» **WHAT THE TASK REQUIRES**
Your task is to copy each line of the material that includes "This".

» **DATA**
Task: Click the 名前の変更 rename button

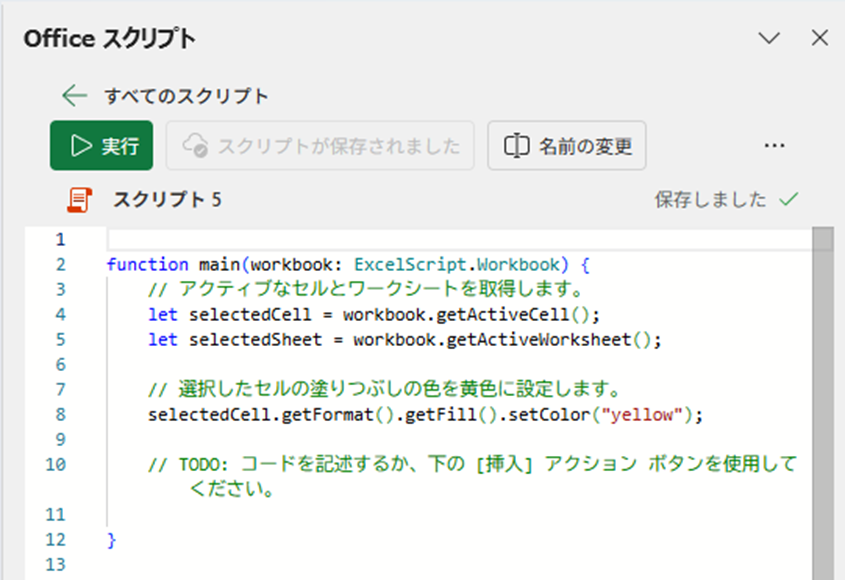Action: click(x=566, y=145)
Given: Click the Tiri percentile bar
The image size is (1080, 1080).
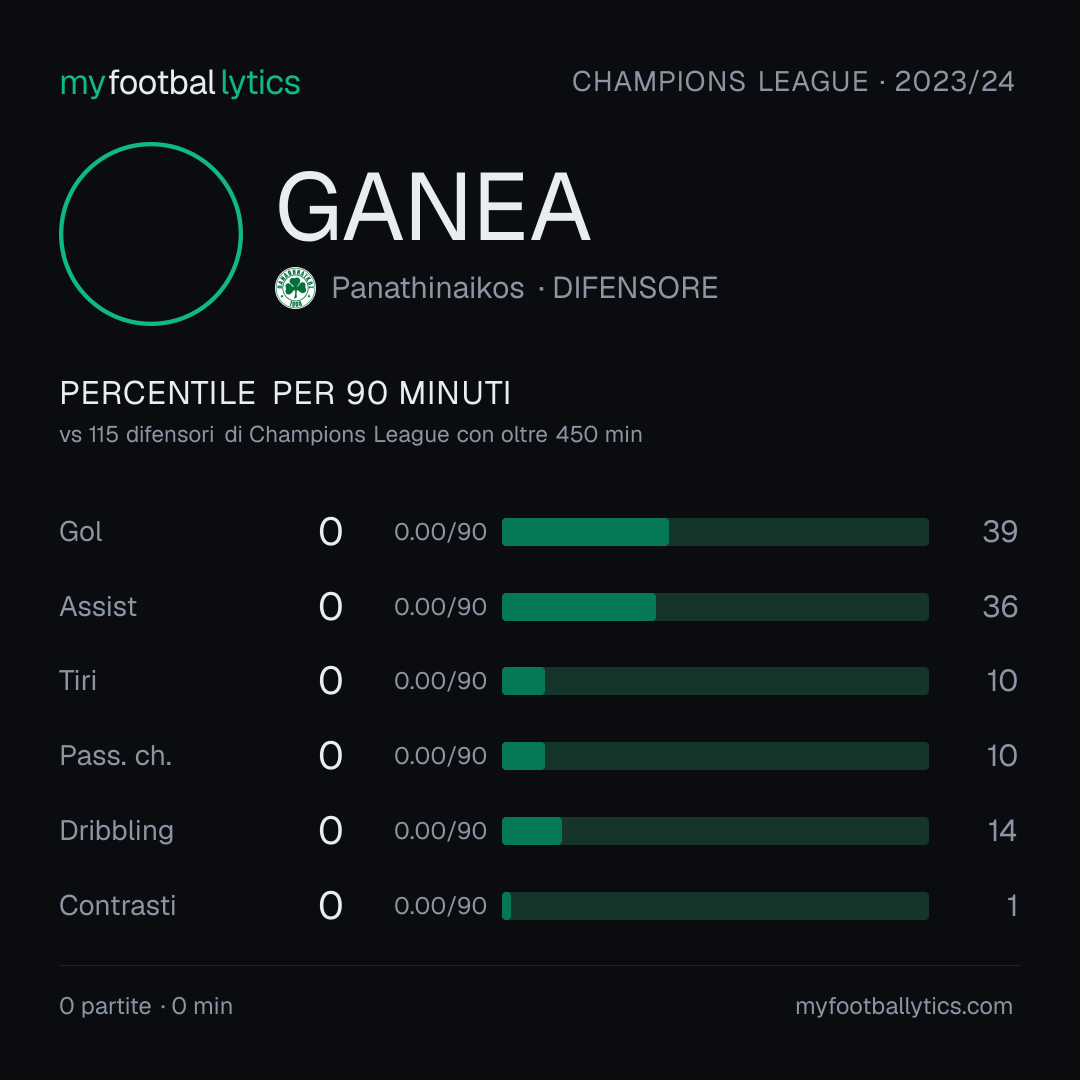Looking at the screenshot, I should click(x=715, y=681).
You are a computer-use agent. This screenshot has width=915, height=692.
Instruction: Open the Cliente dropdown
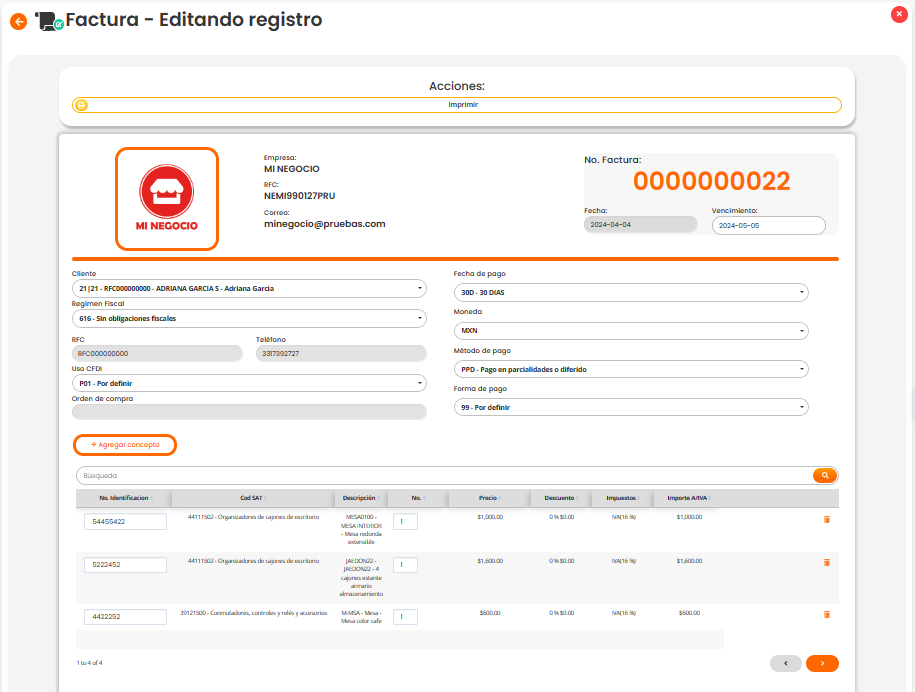tap(249, 289)
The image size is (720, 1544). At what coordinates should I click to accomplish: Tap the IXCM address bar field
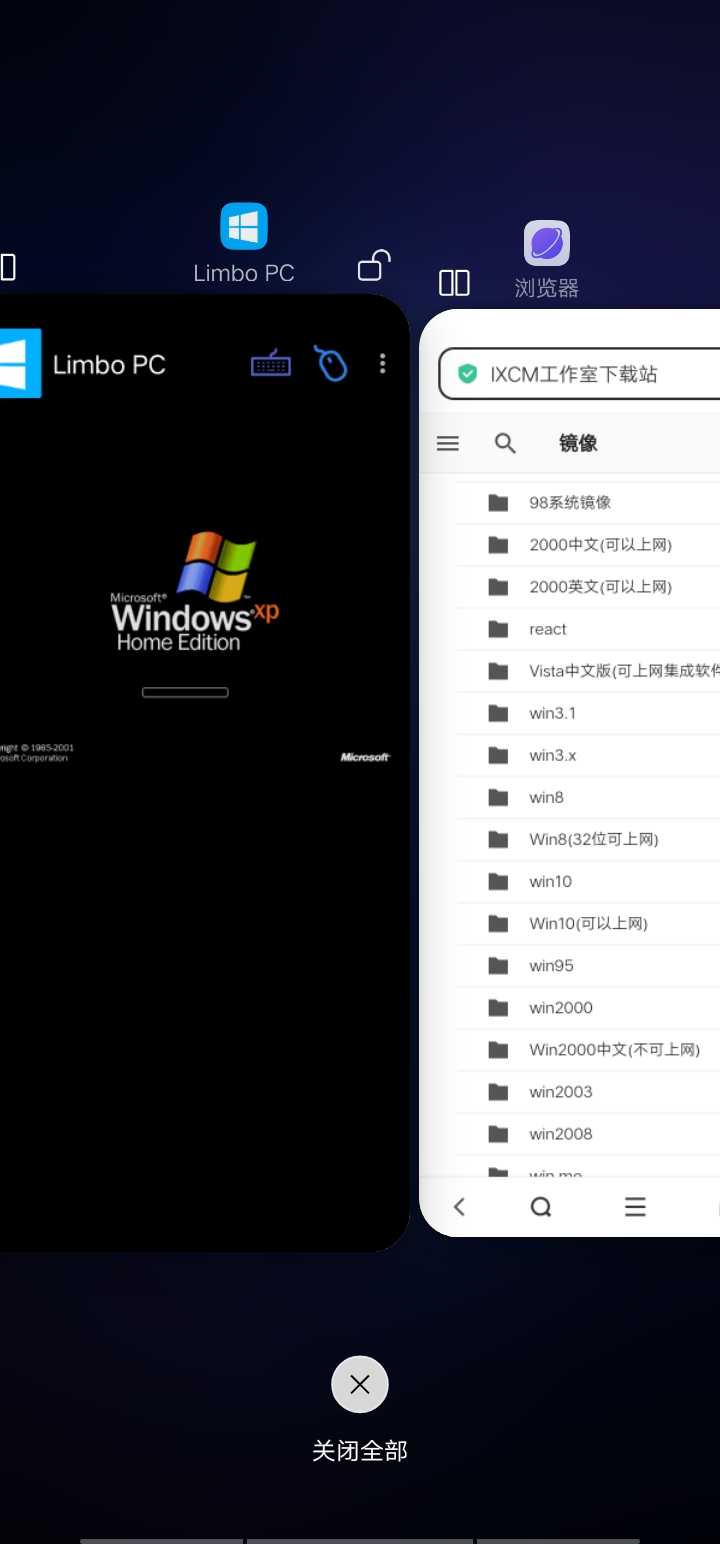coord(590,374)
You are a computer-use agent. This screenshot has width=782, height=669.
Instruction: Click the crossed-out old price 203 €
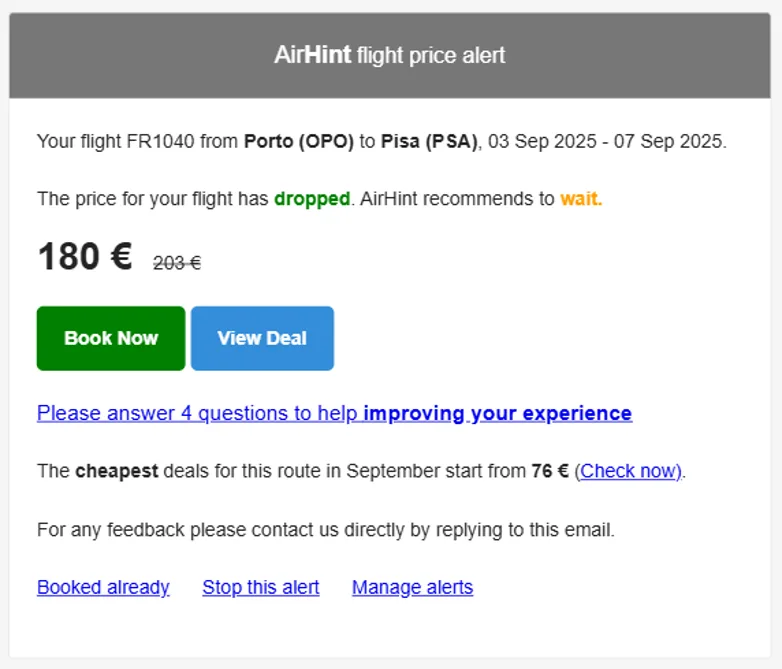[177, 263]
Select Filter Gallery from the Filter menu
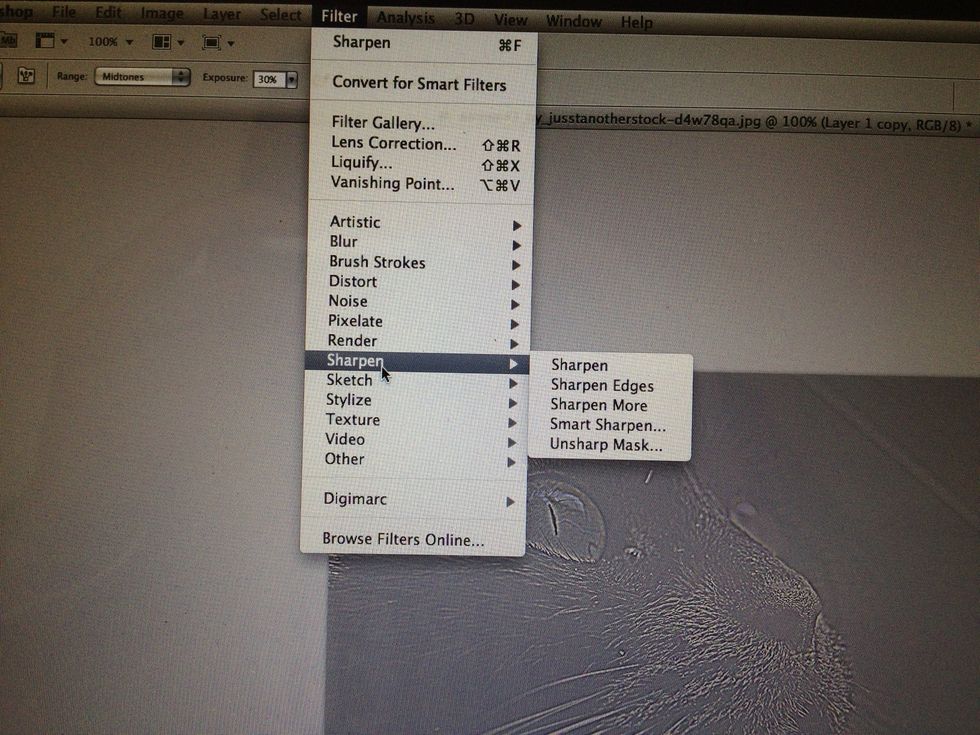980x735 pixels. click(383, 123)
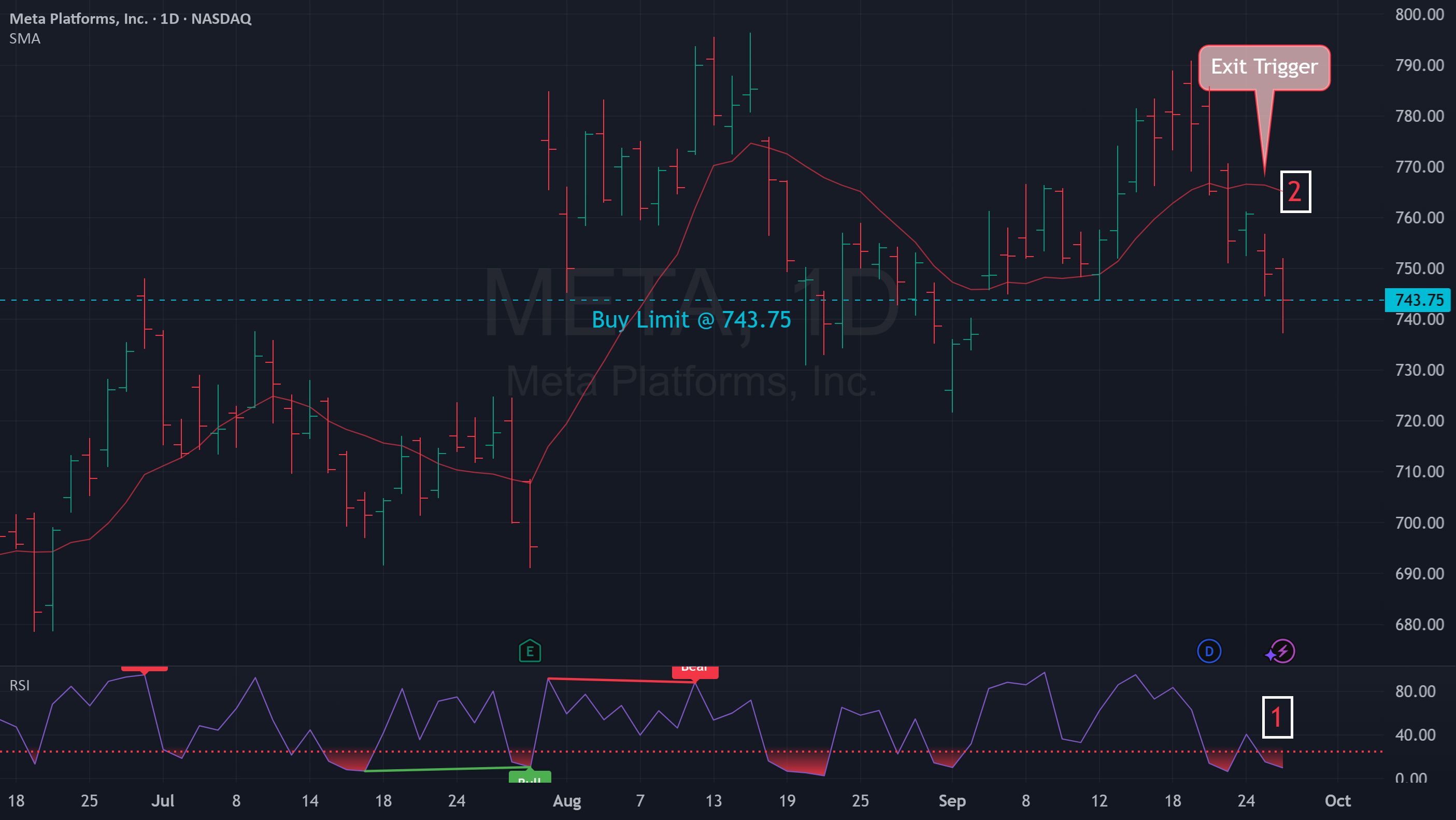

» **RESPONSE**
You are a computer-use agent. This screenshot has width=915, height=692.
You are a computer-use agent. This screenshot has width=782, height=669.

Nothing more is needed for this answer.